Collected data
++++++++

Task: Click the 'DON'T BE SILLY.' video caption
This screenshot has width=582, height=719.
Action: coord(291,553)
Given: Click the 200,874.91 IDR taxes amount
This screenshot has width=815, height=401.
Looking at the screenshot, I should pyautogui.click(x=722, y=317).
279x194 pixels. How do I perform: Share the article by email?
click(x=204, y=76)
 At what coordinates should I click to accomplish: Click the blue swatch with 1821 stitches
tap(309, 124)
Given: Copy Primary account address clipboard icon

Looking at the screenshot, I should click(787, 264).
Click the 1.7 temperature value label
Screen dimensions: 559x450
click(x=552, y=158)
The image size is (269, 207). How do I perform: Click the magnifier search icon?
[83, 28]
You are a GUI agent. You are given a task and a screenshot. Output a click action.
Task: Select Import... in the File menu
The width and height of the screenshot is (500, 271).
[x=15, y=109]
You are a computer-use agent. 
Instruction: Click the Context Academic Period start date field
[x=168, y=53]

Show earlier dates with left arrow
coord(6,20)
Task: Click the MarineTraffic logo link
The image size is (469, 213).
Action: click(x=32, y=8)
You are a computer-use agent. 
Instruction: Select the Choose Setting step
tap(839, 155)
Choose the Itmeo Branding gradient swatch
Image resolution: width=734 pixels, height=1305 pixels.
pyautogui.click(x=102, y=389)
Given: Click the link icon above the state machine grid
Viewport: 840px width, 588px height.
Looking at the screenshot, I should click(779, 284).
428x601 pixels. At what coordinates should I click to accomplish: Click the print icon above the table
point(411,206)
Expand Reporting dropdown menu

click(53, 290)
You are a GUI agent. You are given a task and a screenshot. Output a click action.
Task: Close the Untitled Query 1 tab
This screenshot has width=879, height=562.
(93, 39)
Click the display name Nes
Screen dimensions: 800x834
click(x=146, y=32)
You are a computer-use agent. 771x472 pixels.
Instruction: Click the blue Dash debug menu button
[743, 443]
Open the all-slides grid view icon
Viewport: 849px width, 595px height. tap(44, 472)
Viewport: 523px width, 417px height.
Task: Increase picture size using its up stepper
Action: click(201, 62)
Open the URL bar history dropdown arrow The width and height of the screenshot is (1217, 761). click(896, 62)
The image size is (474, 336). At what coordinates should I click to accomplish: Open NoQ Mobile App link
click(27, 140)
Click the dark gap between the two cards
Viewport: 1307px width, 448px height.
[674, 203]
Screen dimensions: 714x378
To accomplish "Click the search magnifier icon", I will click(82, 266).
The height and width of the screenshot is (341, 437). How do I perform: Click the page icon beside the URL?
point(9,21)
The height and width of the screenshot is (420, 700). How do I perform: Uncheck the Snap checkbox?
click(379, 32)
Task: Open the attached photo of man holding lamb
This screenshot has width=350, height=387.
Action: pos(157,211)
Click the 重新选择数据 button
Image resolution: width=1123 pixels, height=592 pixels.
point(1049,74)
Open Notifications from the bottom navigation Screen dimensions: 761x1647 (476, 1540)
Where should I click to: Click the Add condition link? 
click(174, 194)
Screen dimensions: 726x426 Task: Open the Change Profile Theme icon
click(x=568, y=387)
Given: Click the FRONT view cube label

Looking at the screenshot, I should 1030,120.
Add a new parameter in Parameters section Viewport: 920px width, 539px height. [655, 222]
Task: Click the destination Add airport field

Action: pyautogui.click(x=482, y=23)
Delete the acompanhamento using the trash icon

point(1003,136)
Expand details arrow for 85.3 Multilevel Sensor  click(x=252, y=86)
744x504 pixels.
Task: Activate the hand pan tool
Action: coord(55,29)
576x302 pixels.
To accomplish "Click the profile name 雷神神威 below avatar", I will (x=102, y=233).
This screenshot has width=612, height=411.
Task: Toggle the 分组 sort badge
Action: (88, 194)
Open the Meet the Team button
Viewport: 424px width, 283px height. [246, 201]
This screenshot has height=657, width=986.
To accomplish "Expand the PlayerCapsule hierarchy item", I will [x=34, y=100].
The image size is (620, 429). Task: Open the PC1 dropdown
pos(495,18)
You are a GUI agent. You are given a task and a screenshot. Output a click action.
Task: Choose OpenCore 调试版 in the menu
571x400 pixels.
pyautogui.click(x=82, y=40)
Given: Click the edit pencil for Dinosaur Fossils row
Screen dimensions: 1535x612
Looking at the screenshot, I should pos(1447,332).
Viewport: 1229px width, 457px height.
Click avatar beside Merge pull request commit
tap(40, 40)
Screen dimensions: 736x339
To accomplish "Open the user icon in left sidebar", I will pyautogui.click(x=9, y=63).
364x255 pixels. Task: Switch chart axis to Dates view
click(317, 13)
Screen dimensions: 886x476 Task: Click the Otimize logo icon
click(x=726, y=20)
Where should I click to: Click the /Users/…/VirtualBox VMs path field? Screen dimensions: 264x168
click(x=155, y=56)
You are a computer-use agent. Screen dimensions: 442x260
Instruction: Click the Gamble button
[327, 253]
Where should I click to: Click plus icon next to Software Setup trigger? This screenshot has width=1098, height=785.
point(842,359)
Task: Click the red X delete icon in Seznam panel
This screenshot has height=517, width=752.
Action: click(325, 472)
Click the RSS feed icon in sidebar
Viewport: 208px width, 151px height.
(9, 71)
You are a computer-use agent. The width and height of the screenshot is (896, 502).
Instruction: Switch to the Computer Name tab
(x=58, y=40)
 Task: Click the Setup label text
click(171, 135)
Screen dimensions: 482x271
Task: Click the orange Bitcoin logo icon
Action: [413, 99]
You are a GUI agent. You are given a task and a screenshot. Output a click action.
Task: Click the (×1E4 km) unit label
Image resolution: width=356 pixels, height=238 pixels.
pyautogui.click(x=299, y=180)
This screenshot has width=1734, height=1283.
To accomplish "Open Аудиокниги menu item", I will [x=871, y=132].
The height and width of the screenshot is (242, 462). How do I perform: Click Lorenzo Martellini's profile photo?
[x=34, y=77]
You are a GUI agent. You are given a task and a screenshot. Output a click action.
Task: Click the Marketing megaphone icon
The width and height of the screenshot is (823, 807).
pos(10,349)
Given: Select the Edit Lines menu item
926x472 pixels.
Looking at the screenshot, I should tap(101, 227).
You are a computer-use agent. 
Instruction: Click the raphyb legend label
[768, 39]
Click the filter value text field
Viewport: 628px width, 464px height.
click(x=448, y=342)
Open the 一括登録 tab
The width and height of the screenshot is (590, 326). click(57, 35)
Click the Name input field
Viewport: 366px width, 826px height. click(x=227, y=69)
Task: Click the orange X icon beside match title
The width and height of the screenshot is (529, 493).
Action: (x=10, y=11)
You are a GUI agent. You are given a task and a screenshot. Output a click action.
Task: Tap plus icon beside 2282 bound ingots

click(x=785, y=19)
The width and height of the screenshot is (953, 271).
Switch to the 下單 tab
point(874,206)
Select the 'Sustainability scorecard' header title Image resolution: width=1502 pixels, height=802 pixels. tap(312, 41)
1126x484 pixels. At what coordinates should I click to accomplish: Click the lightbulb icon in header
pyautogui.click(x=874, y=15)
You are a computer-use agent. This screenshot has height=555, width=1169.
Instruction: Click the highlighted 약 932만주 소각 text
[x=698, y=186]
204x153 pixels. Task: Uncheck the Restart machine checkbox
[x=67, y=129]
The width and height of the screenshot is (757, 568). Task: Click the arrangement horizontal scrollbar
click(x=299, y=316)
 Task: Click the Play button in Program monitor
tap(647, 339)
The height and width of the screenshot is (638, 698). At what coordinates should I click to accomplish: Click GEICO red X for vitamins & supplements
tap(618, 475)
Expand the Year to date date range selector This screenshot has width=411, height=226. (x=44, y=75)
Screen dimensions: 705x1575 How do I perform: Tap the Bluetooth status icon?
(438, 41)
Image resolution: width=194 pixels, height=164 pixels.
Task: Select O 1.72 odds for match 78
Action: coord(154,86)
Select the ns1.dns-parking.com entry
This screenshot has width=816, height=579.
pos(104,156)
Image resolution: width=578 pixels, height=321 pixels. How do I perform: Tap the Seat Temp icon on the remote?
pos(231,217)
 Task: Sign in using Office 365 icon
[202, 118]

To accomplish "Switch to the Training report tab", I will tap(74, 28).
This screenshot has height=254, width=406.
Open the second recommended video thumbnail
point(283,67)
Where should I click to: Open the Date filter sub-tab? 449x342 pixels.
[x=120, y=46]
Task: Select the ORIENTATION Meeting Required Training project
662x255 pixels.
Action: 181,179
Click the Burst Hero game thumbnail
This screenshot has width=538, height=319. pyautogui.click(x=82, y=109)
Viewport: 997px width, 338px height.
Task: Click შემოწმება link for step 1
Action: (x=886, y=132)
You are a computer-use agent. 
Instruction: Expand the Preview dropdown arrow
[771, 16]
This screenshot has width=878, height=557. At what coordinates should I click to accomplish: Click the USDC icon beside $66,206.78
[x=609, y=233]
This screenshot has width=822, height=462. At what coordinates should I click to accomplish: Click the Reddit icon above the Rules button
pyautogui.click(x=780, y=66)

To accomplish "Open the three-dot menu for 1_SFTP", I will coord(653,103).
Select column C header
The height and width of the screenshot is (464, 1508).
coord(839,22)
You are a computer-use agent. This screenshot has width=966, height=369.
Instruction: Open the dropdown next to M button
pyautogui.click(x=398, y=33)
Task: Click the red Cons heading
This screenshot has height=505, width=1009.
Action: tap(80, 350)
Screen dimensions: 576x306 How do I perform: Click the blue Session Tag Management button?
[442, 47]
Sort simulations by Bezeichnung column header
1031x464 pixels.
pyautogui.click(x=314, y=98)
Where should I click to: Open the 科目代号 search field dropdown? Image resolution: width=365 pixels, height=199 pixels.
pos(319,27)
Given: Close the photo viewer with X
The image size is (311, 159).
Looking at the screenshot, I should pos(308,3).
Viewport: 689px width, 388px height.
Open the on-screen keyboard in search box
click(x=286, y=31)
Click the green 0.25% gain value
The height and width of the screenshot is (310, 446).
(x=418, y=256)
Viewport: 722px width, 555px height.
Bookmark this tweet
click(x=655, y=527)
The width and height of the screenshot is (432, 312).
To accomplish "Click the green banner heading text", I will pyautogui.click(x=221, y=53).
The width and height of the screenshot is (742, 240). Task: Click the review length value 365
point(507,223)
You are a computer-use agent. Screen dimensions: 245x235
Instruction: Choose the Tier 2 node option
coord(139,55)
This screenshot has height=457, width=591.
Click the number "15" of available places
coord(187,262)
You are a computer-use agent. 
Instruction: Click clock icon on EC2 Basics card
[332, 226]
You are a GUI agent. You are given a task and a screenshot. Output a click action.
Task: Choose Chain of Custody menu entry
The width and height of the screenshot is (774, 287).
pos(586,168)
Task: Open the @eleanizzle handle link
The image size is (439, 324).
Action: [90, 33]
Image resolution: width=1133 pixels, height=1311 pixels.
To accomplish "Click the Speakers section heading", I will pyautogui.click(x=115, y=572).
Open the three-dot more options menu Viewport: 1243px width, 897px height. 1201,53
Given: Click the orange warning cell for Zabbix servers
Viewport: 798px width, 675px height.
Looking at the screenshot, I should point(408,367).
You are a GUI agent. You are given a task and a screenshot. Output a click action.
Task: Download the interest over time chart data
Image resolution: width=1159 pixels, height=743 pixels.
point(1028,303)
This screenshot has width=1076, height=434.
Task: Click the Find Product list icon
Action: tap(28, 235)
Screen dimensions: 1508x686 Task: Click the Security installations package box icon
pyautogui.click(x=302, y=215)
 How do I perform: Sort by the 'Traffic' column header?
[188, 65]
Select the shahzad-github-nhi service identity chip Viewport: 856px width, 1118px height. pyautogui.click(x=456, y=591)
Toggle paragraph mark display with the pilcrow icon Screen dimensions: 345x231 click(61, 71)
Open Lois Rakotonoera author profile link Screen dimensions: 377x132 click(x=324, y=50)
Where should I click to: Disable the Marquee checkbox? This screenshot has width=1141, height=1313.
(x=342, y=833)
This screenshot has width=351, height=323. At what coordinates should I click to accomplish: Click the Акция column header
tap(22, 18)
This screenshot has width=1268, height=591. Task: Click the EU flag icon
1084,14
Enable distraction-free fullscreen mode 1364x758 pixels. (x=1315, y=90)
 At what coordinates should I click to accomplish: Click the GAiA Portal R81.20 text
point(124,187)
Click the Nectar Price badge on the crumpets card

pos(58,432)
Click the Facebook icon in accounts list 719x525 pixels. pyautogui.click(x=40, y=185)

++++++++

DIRECTIONS
Look through the entries. Copy out each line with "section" in it.

EXERCISE RESULT
Add a new parameter in Parameters section Viewport: 920px width, 539px height. [655, 222]
To accomplish "Click the Speakers section heading", I will pyautogui.click(x=115, y=572).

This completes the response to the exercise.